Brief: Your answer should consist only of the lines below from the one with "Given: Click the" through the one with "Open the Actions", copied exactly.

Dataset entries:

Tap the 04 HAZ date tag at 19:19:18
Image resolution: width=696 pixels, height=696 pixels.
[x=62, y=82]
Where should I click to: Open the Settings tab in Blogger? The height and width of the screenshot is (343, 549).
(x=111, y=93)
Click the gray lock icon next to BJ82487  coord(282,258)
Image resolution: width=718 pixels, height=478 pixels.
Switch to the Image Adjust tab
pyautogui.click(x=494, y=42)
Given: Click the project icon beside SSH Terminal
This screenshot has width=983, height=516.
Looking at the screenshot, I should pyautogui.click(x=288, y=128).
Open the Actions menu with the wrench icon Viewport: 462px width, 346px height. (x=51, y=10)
---
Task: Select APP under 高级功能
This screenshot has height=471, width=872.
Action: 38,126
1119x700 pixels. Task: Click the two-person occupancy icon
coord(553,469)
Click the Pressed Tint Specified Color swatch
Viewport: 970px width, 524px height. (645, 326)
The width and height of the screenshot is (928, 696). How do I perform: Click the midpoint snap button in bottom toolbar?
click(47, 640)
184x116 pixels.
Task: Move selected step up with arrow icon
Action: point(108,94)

Solution:
Given: Click the project icon beside SSH Terminal
This screenshot has width=983, height=516.
Looking at the screenshot, I should pyautogui.click(x=288, y=128).
Open the Actions menu with the wrench icon Viewport: 462px width, 346px height. (x=51, y=10)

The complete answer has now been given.